• Problem to solve
Retype, exactly and with both ends included, the lines below from the one containing "Viewport: 396px width, 326px" through the end; omit the pictures.
--- Supplied entries Enclosed Below ---
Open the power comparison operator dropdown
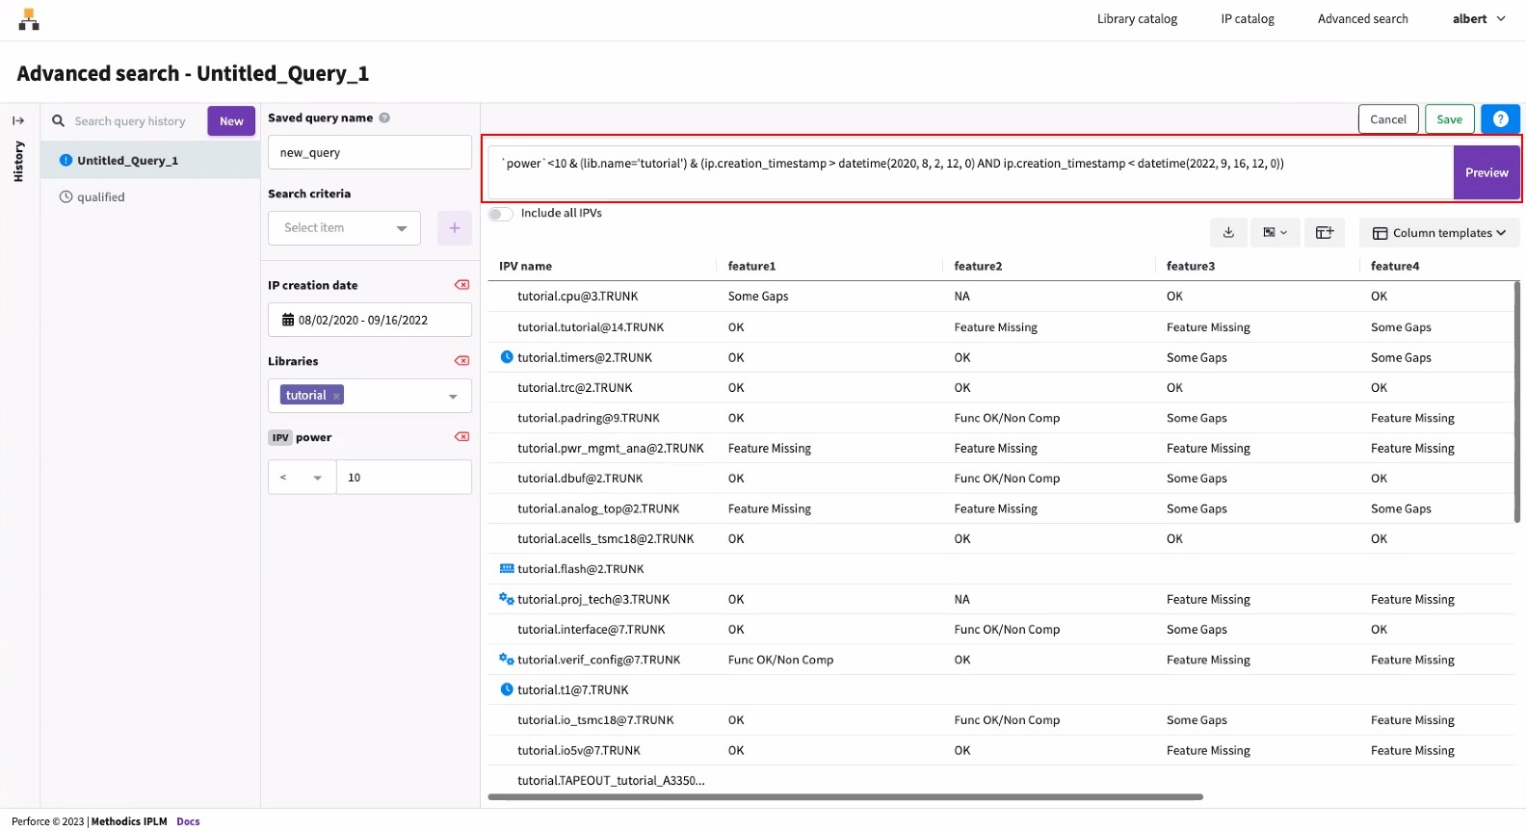 click(x=302, y=478)
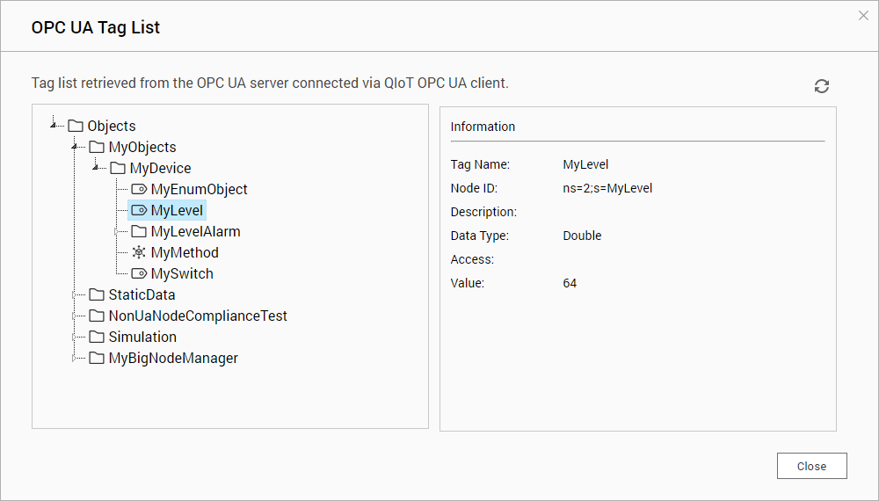
Task: Click the MyBigNodeManager folder icon
Action: [97, 358]
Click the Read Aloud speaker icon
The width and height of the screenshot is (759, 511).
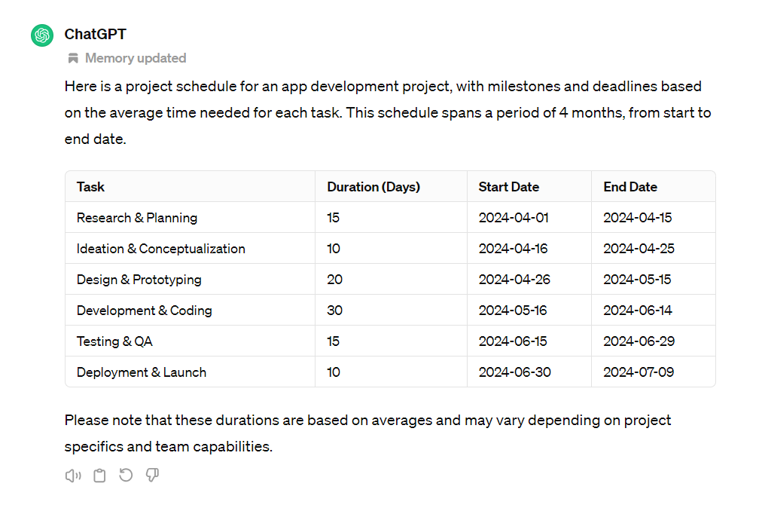(x=72, y=475)
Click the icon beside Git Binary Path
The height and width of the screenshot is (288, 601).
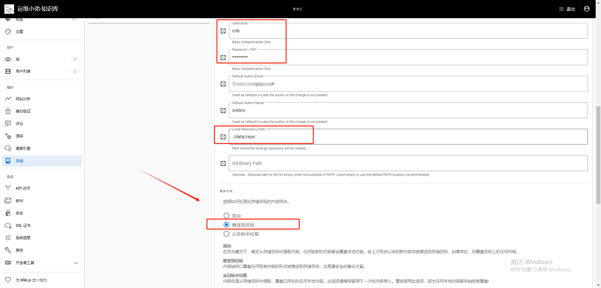[x=223, y=164]
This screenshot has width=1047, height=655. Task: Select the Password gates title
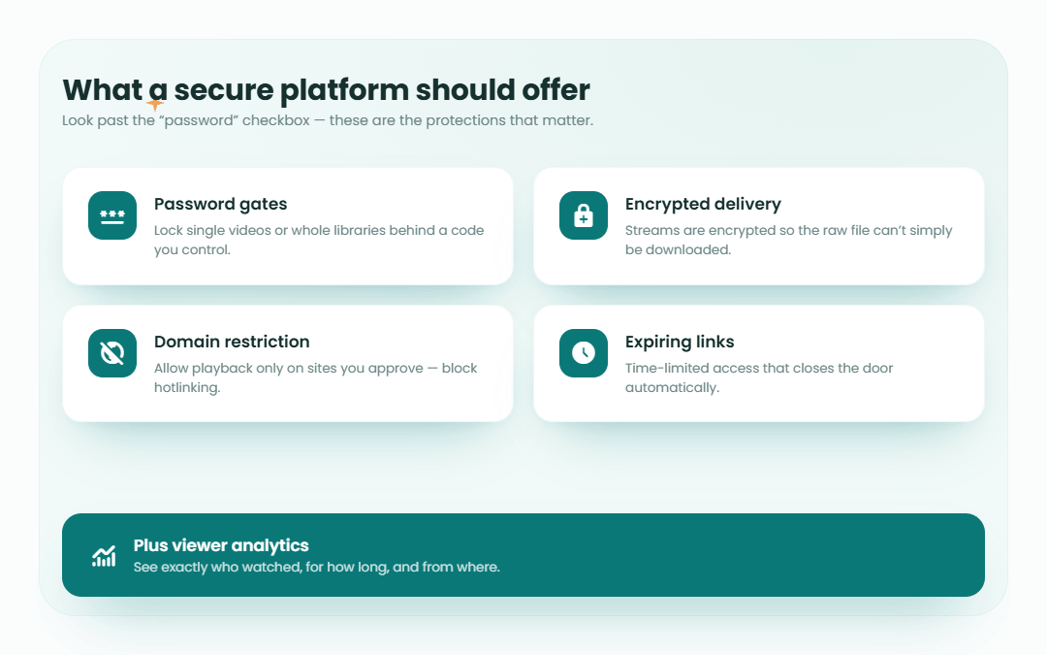220,204
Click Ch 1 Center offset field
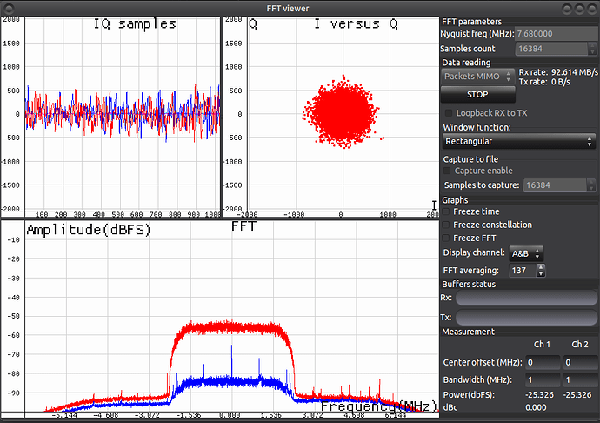The height and width of the screenshot is (423, 600). point(542,361)
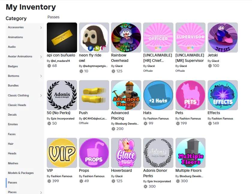The height and width of the screenshot is (194, 252).
Task: Open the Multiple Floors pass icon
Action: (191, 153)
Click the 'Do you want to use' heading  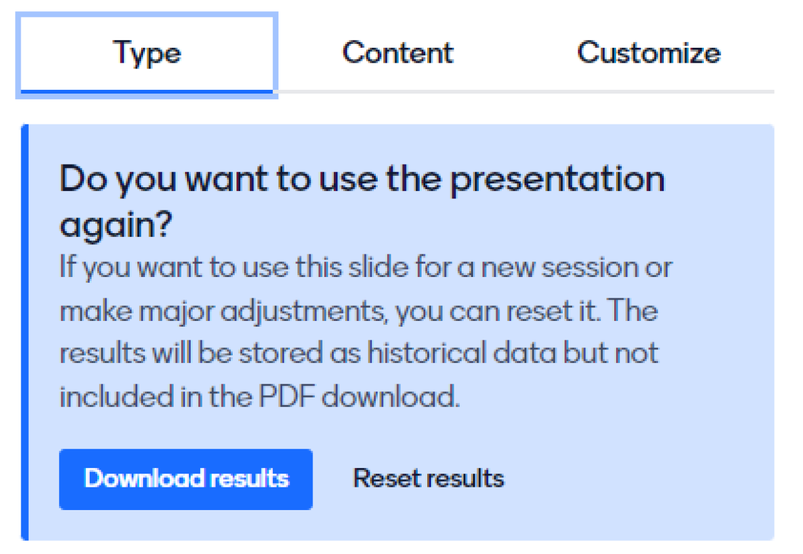361,180
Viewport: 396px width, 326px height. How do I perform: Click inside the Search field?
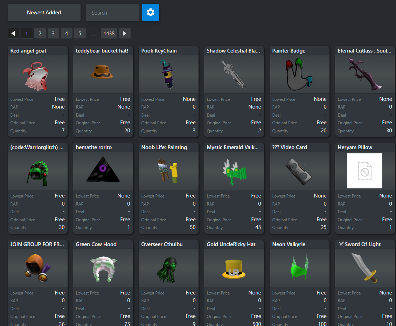point(112,12)
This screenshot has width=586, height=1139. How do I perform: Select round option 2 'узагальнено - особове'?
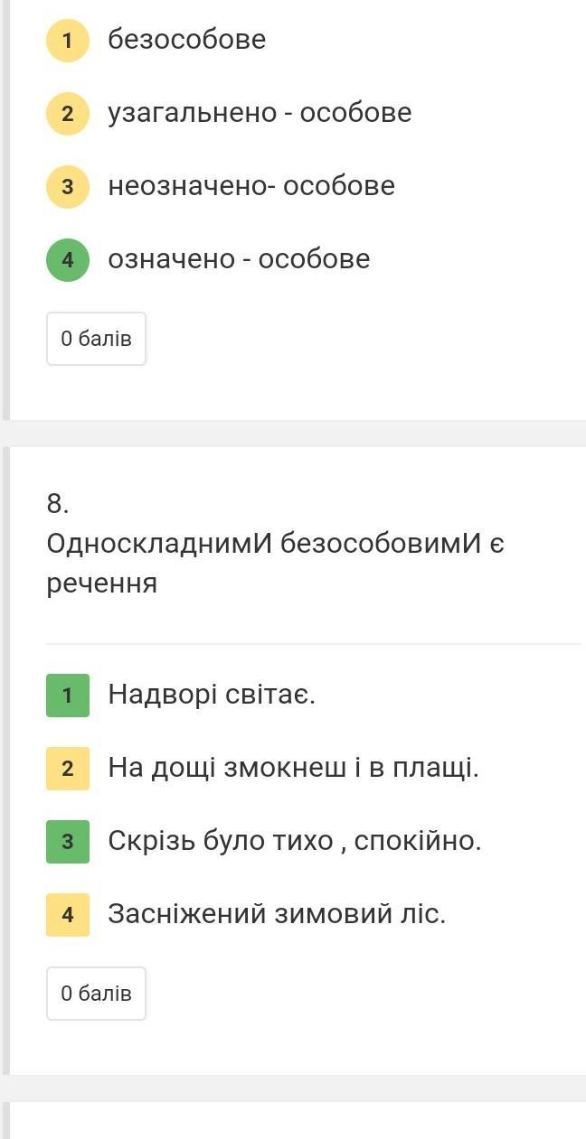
--- End of Enclosed Supplied entries ---
• Response to this exercise
Viewport: 396px width, 326px height. How do I perform: Click inside the Search field?
point(112,12)
This screenshot has width=586, height=1139. How do I perform: Select round option 2 'узагальнено - особове'?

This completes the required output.